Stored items
◆ ◆ ◆

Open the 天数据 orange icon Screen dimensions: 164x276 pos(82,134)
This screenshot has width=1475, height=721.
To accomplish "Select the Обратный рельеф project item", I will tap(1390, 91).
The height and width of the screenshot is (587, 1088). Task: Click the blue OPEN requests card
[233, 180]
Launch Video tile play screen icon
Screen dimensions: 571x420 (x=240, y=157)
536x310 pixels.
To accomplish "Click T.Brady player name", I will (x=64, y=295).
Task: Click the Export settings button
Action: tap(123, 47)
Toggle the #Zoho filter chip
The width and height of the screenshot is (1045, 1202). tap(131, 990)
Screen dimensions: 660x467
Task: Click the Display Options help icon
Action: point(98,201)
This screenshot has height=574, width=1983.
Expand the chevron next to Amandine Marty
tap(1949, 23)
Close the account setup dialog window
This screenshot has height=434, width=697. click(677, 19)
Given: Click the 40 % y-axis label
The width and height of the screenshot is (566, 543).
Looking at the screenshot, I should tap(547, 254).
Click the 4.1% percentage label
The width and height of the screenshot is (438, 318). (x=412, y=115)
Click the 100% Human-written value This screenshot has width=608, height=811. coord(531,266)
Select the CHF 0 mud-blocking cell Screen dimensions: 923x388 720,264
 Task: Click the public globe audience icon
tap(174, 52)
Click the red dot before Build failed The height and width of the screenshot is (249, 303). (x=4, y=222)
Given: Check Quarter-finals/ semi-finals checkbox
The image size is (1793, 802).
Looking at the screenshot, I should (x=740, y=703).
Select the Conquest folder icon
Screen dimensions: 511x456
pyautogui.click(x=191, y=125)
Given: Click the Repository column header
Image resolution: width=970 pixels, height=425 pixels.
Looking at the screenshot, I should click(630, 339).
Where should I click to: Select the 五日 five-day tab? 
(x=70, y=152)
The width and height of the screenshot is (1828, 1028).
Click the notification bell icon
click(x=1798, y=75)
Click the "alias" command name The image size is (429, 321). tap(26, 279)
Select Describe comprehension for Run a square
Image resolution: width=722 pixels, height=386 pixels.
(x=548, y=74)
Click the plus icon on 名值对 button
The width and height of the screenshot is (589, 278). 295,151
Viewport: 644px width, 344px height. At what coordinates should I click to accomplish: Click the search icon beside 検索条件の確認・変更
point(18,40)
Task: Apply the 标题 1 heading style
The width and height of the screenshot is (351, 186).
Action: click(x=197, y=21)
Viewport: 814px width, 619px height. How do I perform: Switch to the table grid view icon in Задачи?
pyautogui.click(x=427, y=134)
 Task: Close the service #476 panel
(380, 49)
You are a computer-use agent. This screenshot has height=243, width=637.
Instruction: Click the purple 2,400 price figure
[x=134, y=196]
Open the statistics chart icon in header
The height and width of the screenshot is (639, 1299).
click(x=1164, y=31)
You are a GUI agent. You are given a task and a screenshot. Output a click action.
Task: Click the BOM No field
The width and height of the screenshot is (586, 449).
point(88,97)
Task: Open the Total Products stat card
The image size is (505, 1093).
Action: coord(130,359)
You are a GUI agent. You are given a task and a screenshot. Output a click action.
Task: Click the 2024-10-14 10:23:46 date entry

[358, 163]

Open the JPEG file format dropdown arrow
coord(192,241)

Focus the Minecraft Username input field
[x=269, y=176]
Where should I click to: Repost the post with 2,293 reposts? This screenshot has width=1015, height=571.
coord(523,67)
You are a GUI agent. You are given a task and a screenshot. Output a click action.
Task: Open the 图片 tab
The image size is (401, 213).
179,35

◆ ◆ ◆

## [What is being asked]
Retype only this portion of the data above: the line containing "Close the account setup dialog window", the line containing "Click the 100%", and all lines between them, exactly.

## [Answer to this exercise]
Close the account setup dialog window
This screenshot has height=434, width=697. click(677, 19)
Given: Click the 40 % y-axis label
The width and height of the screenshot is (566, 543).
Looking at the screenshot, I should tap(547, 254).
Click the 4.1% percentage label
The width and height of the screenshot is (438, 318). (x=412, y=115)
Click the 100% Human-written value This screenshot has width=608, height=811. coord(531,266)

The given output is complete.